Your sources throughout the book seem to embody a mixture of disbelief, anger, fear, denial, hope—there's a lot of emotions. What are you feeling?
I harken back to something Camus once wrote. Here's a guy who was in concentration camps, arrested by the Nazis for being part of the French resistance, a great novelist, an observer. And he once said that a good hope is better than a bad holding. So there's a part of me that's always optimistic and says the digital revolution is not a problem, it's an opportunity. I mean that's a basic posture I would take. But if you ask me intellectually do you believe Ken that there really is an existential crisis that threatens the very fabric of advertising? I would say yes I do.

What does Martin Sorrell's departure mean for WPP and the holding company model more broadly?
One of the mistakes I think he made as a manager is he's an unbelievable micro manager. I mean, you e-mail him and he's on his Blackberry—he still has a Blackberry—and within five seconds or five minutes he's back to you. Without a COO, which was a frustration to his board, everyone's reporting to him. He owns over 400 companies. So the span of control is too great, even for someone as talented as he.

Do you have a favorite ad from either your childhood, or of all time?
Well I'll tell you what's not my favorite ad. One of the most popular ads in history is the Coke ad, everyone on the mountain…
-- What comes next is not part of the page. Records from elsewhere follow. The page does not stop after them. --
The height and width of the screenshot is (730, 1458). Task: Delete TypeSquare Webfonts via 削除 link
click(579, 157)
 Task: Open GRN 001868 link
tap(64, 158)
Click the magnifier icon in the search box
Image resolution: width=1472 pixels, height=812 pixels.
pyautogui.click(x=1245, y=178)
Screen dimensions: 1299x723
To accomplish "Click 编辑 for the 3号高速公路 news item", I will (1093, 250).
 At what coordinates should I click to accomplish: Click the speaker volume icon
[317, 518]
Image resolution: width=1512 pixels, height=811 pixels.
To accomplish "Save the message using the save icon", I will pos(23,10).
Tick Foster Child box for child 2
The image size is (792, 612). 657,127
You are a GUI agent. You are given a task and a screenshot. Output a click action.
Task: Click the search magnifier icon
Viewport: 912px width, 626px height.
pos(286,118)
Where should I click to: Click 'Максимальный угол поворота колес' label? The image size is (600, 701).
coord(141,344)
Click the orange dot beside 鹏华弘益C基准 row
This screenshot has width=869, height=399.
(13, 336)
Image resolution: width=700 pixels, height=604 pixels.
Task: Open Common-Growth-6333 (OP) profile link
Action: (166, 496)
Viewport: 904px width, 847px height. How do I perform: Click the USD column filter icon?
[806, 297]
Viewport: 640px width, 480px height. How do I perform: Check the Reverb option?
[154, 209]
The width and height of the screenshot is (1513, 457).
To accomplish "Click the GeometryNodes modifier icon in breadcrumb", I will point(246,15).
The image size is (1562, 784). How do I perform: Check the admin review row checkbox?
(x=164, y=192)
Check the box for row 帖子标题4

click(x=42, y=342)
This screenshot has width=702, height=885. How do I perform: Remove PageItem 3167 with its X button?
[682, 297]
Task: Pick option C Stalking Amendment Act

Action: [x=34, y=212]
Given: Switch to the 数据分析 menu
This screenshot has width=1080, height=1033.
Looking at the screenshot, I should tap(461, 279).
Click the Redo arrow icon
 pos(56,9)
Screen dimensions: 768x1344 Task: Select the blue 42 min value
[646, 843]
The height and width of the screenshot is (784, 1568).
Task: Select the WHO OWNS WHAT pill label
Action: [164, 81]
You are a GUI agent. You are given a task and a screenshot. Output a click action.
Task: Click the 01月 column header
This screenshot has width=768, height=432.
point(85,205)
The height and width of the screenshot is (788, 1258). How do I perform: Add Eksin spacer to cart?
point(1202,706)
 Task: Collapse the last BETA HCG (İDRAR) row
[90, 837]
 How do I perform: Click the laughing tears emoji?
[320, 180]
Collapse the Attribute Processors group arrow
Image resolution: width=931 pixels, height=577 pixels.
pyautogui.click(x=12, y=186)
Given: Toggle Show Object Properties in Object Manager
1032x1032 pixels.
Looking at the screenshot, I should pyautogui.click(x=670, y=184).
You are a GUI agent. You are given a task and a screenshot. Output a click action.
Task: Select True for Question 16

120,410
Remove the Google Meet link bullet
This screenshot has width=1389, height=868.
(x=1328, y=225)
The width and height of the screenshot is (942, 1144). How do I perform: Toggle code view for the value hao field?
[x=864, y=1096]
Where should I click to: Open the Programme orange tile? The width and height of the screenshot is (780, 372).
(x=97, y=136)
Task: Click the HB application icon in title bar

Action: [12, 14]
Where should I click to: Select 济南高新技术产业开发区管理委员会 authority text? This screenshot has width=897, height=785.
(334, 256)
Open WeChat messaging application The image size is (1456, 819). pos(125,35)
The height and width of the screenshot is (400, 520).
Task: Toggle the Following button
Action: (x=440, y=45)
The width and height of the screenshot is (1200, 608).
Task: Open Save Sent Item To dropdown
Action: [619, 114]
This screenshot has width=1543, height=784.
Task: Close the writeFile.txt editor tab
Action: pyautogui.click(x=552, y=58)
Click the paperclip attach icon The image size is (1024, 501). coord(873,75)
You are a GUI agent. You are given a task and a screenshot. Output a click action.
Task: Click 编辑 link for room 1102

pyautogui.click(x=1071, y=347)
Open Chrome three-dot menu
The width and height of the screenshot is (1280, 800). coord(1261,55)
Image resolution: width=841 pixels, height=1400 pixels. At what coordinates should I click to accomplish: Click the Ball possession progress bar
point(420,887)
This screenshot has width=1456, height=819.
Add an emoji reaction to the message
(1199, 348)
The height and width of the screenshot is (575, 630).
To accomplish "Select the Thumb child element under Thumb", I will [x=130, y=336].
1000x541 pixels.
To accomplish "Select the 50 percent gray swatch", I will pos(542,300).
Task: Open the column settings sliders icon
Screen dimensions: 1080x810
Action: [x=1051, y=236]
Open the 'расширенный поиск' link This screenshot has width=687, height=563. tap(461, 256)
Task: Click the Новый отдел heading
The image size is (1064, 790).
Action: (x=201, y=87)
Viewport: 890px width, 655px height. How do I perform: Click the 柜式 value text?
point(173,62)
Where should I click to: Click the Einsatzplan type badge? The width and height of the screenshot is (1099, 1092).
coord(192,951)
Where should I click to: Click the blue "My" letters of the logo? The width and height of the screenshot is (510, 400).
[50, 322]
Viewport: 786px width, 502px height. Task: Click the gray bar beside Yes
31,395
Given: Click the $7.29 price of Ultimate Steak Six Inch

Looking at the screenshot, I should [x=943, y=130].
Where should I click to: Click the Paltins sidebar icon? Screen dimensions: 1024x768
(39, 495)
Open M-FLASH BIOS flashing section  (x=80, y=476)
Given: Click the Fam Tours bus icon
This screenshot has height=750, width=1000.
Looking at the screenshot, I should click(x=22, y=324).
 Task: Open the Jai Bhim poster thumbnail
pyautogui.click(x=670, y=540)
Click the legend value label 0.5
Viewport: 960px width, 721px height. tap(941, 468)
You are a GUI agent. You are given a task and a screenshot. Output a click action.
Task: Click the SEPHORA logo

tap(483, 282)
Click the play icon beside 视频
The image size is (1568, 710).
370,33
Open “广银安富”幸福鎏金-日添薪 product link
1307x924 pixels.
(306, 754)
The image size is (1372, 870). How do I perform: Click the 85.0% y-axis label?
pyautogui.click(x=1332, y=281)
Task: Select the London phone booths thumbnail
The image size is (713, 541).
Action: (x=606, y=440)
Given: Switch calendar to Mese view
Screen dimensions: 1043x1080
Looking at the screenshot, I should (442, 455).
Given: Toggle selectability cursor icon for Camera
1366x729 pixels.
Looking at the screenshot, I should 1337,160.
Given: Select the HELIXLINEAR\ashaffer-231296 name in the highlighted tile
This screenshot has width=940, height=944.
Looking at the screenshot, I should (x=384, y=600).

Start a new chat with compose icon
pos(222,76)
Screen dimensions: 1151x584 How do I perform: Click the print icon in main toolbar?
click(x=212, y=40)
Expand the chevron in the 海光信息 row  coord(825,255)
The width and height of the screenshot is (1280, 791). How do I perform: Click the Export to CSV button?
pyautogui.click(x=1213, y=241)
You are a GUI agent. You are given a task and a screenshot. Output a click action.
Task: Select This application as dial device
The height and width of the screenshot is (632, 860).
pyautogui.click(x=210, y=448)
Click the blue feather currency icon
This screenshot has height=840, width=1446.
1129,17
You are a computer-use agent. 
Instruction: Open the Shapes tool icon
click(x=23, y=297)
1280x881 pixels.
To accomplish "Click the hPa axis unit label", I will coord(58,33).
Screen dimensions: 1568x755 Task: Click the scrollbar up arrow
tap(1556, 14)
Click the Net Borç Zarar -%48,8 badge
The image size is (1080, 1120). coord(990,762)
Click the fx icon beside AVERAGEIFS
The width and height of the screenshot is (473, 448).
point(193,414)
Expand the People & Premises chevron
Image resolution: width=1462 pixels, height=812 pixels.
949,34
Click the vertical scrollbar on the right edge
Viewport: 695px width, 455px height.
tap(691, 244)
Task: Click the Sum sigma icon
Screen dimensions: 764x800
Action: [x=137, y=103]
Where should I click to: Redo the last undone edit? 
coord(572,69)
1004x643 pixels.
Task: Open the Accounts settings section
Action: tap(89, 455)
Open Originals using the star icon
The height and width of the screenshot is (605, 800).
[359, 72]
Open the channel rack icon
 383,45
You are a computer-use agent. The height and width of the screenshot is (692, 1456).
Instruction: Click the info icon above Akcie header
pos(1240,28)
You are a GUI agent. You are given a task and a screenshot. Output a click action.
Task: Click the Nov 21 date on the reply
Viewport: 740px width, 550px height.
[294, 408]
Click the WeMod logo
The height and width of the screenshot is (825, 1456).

You wouldn't like to give the world a Coke?
What does that tell you about Coca Cola? Zero. It's just manipulative. It's emotionally manipulative. I mean I got chills when I saw that ad. But as I thought about it, I said, what are they doing to me? It's like one of those Budweiser ads. I find it very manipulative.

Talk about growing up.
I grew up on Coney Island. I was a semi-juvenile delinquent, thrown out of high school. Got back in.

All good reporters are semi-delinquent.
I was more incorrigible than that. And I had a 64 average and I got into the State University of Oswego only because the baseball coach liked my fastball. And then at some point I got more serious. Got a masters in political science and then went to work in politics. Worked for a guy by the name of Howard Samuels who was running for governor of New York. With my help he lost. I worked for Bobby Kennedy in the presidential campaign and he lost. After Samuels lost for governor—I was about 30 years old—I decided to freelance, freelance covering politics. Then I was hired by The New York Post and fired after two weeks. I was supposed to write a column as well as be the chief political reporter, and they thought my column was critical of the publisher's friends.

Do you miss covering politics? Is this an administration you would have liked to dig your teeth into, or are you breathing a sigh of relief?
I'd had enough. You take different surprising routes in your life and I love, I love this world.